Combining the two companies, Mr. Fassbach says, will merge two information streams—Royall's student-recruitment data, the Advisory Board's student-success research—covering the enrollment life cycle, from application to graduation. What might all that mean for Royall & Company's 350 clients?
"We think there's a huge opportunity to help them think of this more seamlessly," Mr. Fassbach says. "It's more than just hitting a number this year. We see a ton of opportunity to make their jobs and lives easier."
A Booming Market
That's what outsourcing is supposed to do, after all. As the scope and complexity of enrollment work have grown, hiring outside experts is often a necessity, says David A. Hawkins, executive director of educational content and policy at the National Association for College Admission Counseling.
Few, if any, colleges have staffs that can keep up with each innovation in an increasingly specialized field, not to mention the budget to do it all in-house. "Thirty years ago, these were very homey, mom-and-pop operations," Mr. Hawkins says of admissions offices. "Now, as the audience has expanded, as the recruitment cycle has grown to fill out the calendar year, and as colleges have scaled up recruitment regionally or nationally, the market for student information has exploded."
That booming market has sparked concerns among some enrollment officials. When a college turns over some or all of its recruitment and marketing strategies to a private company, the question becomes, as Mr. Hawkins says, "What are we left with here?" Who's ultimately in control of the messages a college sends, the tactics it embraces, can become hazy.
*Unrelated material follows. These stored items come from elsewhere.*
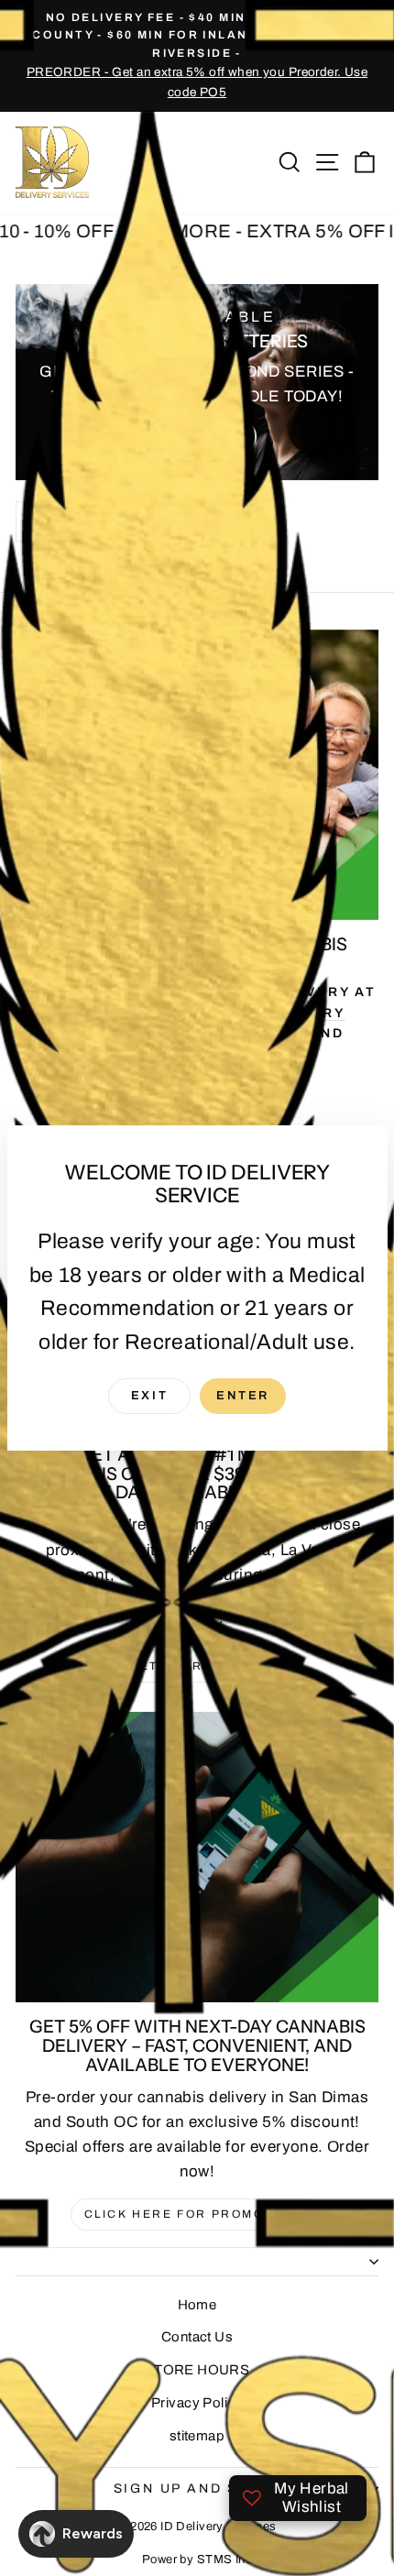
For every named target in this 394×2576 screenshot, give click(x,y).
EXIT (149, 1395)
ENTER (242, 1395)
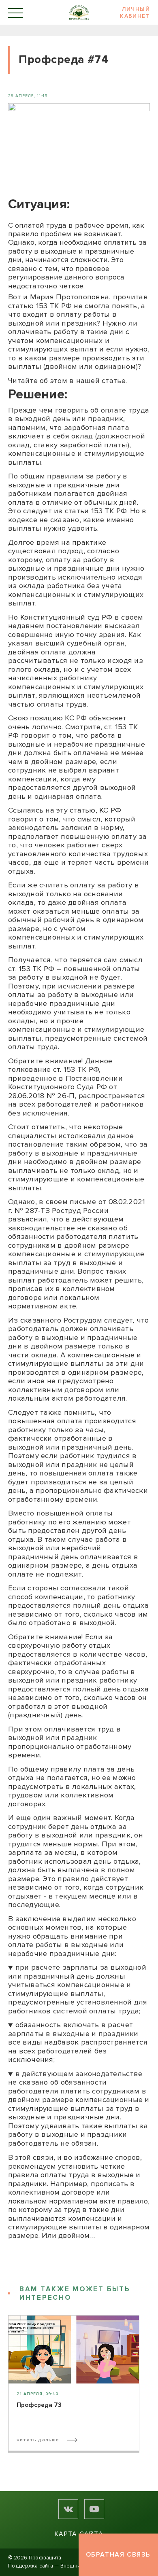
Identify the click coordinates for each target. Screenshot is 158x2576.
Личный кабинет (135, 12)
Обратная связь (118, 2555)
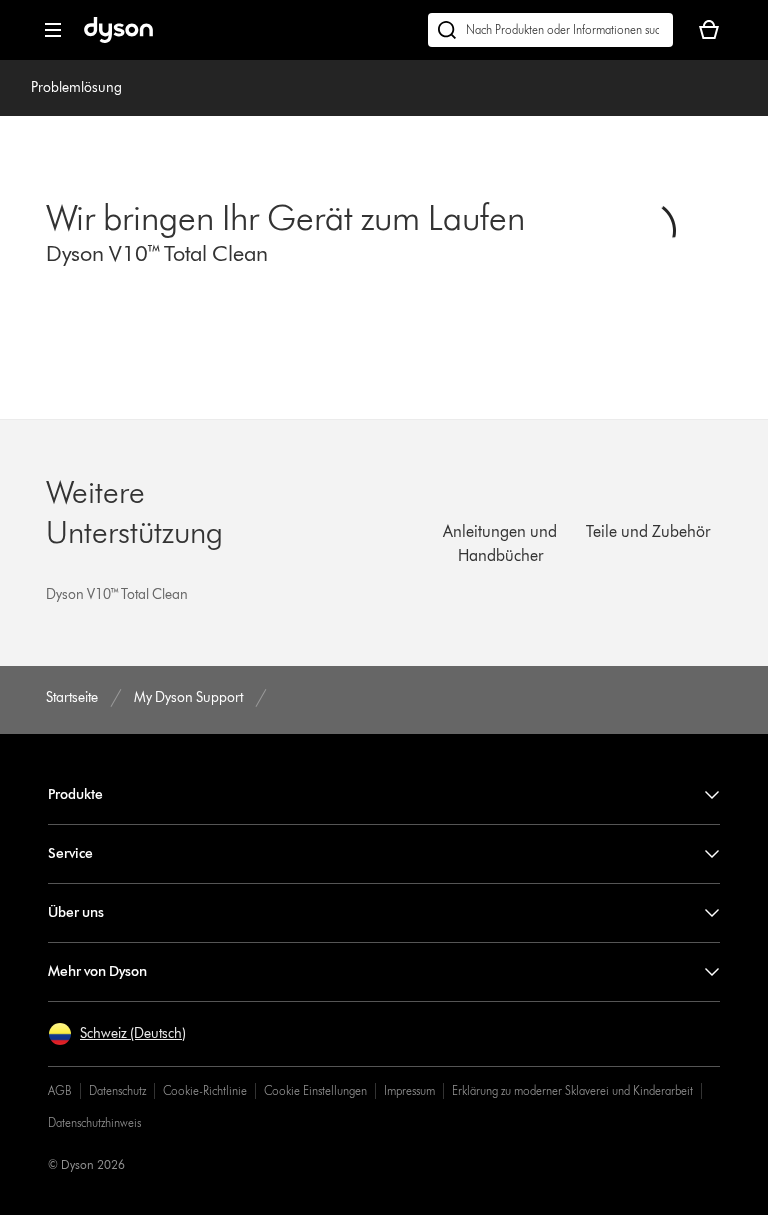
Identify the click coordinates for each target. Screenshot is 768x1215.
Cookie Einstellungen (315, 1090)
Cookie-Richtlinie (205, 1090)
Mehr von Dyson (97, 971)
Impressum (409, 1090)
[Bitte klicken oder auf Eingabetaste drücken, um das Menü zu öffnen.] (53, 30)
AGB (60, 1090)
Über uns (76, 912)
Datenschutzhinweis (94, 1122)
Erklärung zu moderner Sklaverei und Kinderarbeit (572, 1090)
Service (70, 853)
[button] (117, 1034)
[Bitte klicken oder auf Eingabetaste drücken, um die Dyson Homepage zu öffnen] (118, 38)
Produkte (75, 794)
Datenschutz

There's nothing wrong with hiring an expert to tap a new market or deliver recruitment letters to mailboxes, says Jerome A. (Jerry) Lucido, executive director of the University of Southern California's Center for Enrollment Research, Policy, and Practice. "There's a set of skills, a set of metrics, a set of tools for understanding student decision-making that these entrepreneurs are developing," he says, "and the market is finding value in what they do."
But sometimes, things can go askew. Some admissions leaders are leery of the pitches consulting firms and marketing companies make to campus leadership, Mr. Lucido says, "because they tend to make it seem like the solution to enrollment is to have a bunch of tricks, rebranding or repackaging as opposed to actually becoming better. That can interfere with the natural process of an institution trying to improve."
Ms. Fitzgerald, at Moody's, has seen colleges embrace off-the-shelf strategies that do not fit them. It is not uncommon for colleges to end up with a mismatch, hiring one firm to drum up more applications and another company to advise them on financial aid. "Those strategies have to be very closely aligned," she says, "and sometimes they're not."
In the end, the best data and the sharpest marketing strategies might not work unless a college's leaders also use their own good judgment—and no vendor can sell you that.